> _TASK DIRECTIONS_:
Count the lines of the records that contain the word "what", and give only that number.

> _EXERCISE INPUT_:

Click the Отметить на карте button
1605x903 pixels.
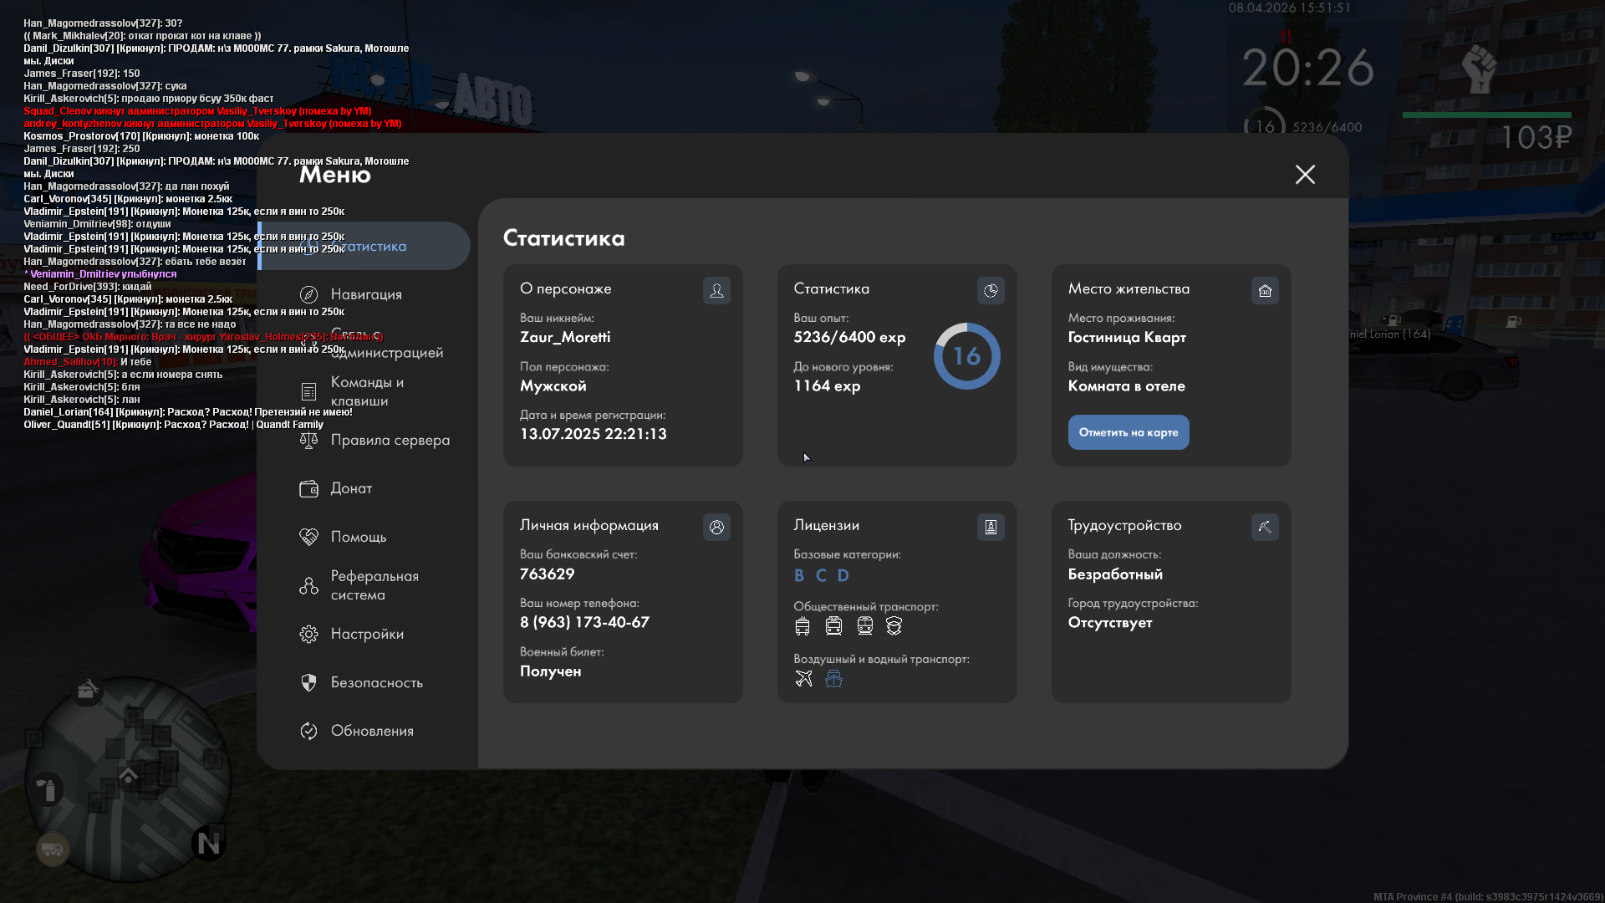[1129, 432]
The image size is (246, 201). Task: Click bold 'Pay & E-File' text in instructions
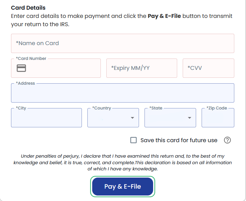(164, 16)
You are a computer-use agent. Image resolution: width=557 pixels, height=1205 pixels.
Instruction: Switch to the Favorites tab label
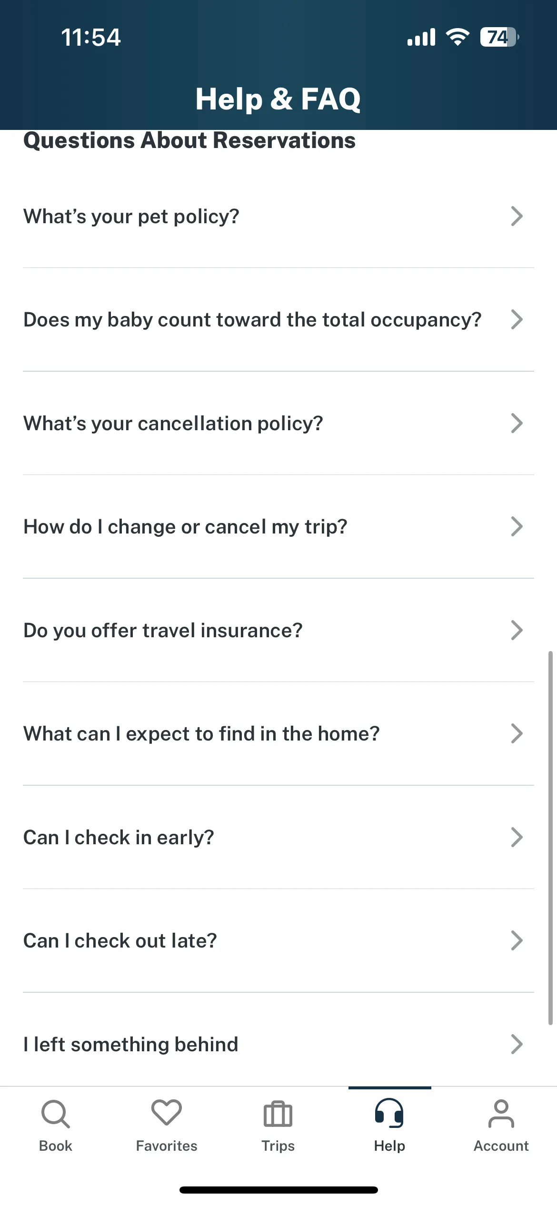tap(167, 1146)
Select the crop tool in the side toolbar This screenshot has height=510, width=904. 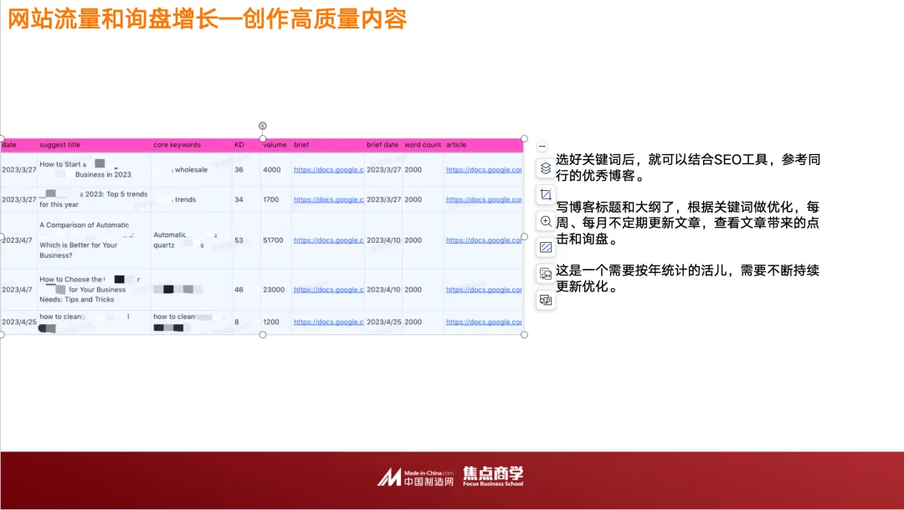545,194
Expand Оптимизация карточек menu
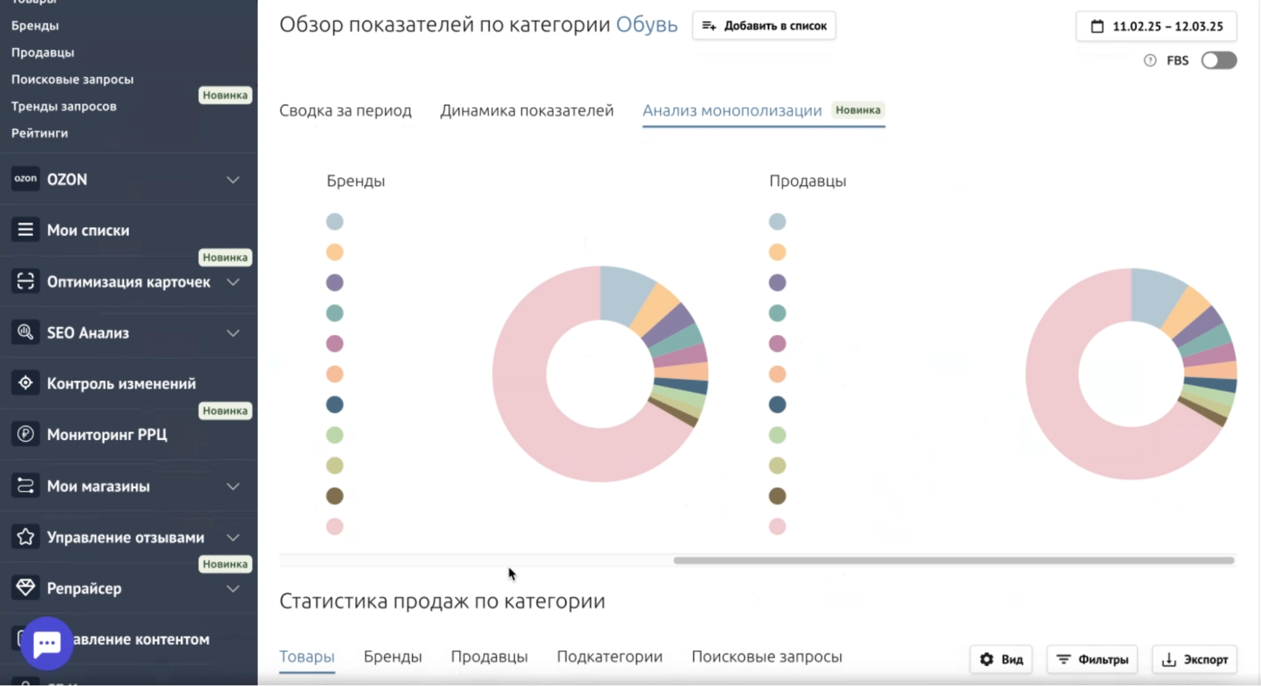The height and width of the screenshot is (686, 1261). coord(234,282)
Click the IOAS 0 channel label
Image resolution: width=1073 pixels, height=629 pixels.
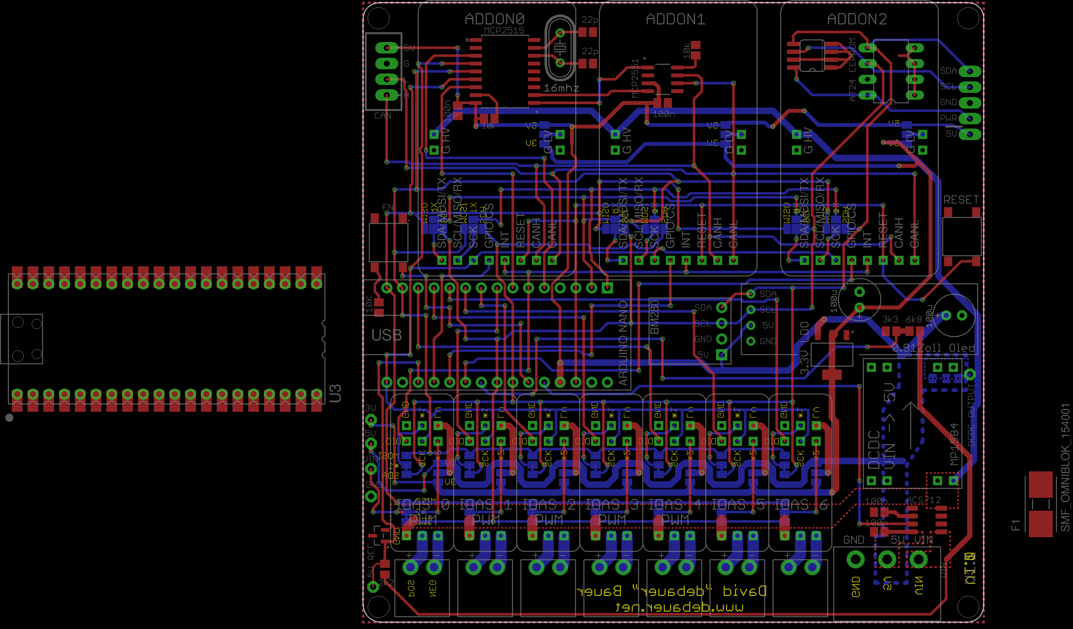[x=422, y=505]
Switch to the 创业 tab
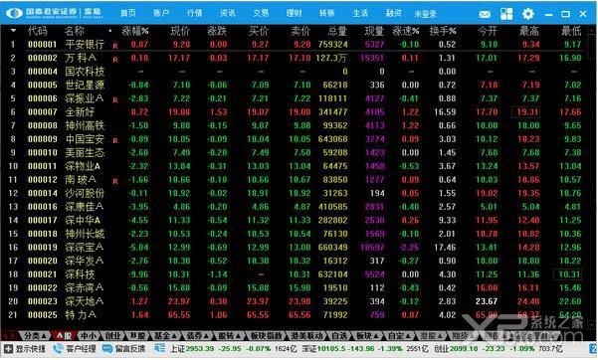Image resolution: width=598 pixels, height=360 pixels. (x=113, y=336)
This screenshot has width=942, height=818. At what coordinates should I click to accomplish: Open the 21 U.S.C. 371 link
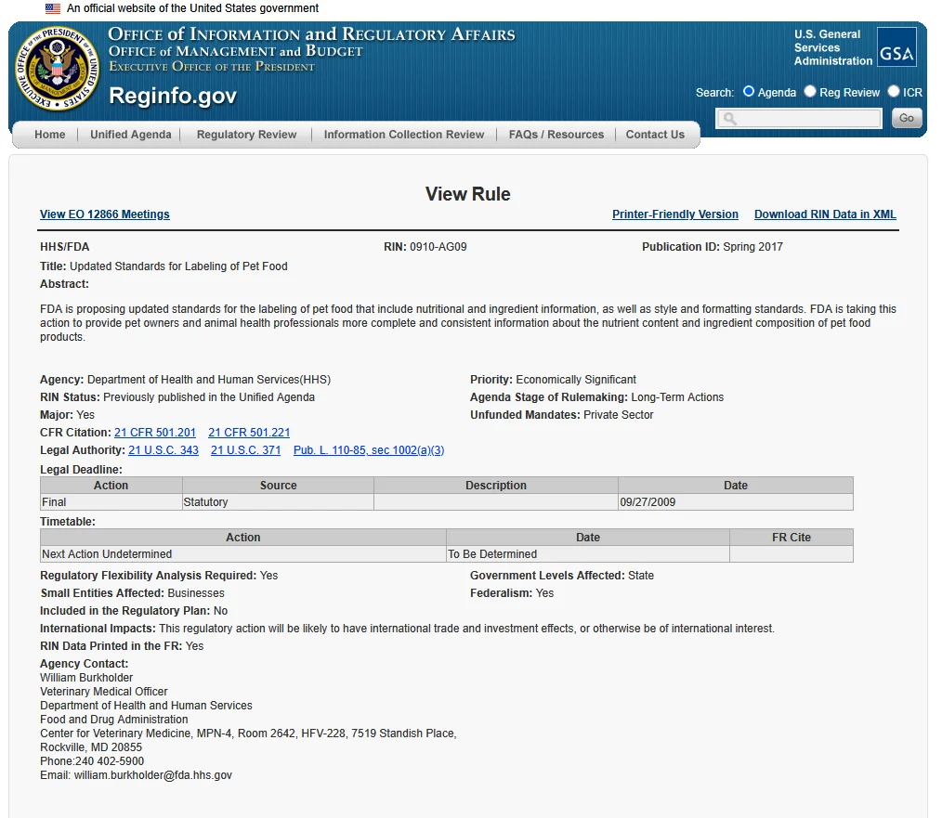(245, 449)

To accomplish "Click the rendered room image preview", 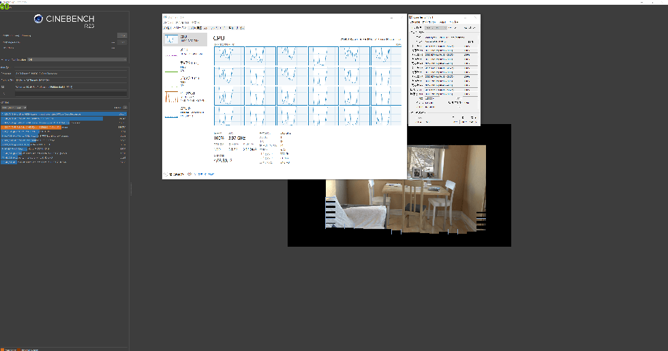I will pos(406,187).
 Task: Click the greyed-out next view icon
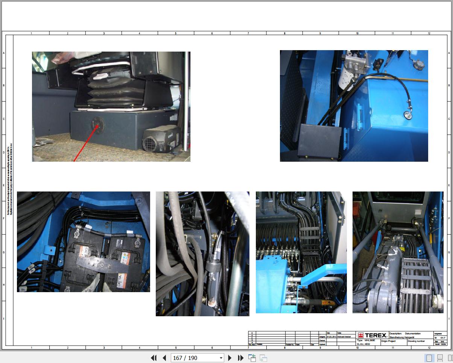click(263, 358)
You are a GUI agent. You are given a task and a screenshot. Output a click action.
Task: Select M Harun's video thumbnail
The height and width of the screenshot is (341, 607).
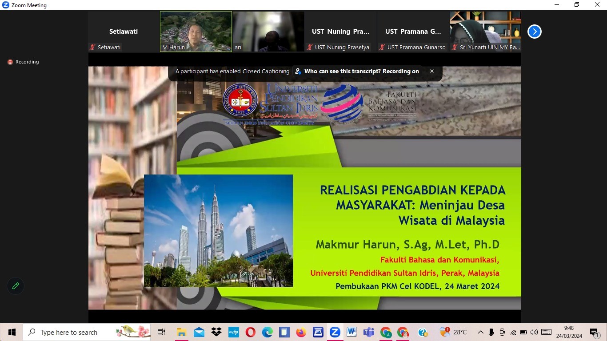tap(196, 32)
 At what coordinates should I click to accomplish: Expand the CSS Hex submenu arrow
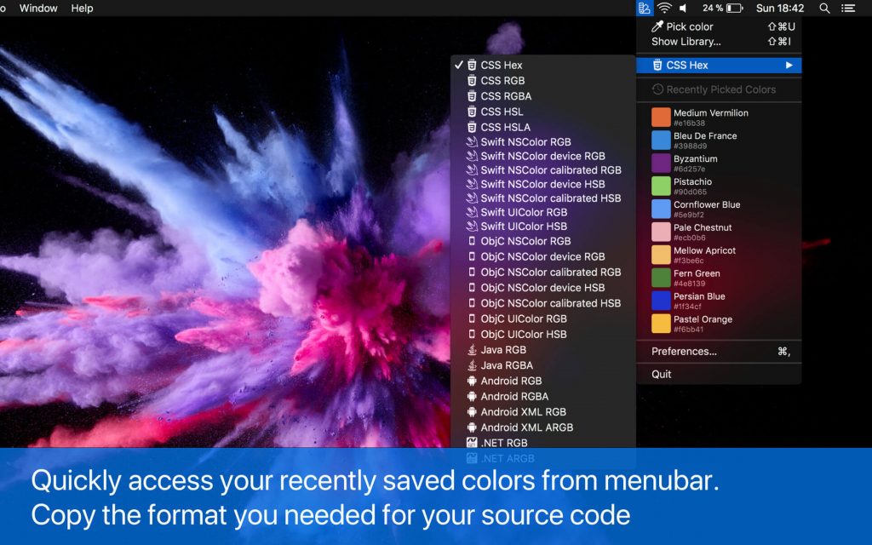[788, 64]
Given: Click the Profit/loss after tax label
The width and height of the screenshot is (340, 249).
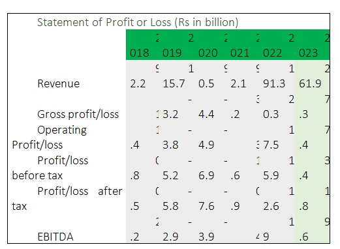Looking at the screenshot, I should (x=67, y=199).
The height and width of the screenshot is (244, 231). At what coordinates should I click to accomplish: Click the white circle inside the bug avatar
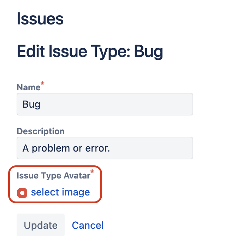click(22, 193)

> _COMPLETE ANSWER_:
3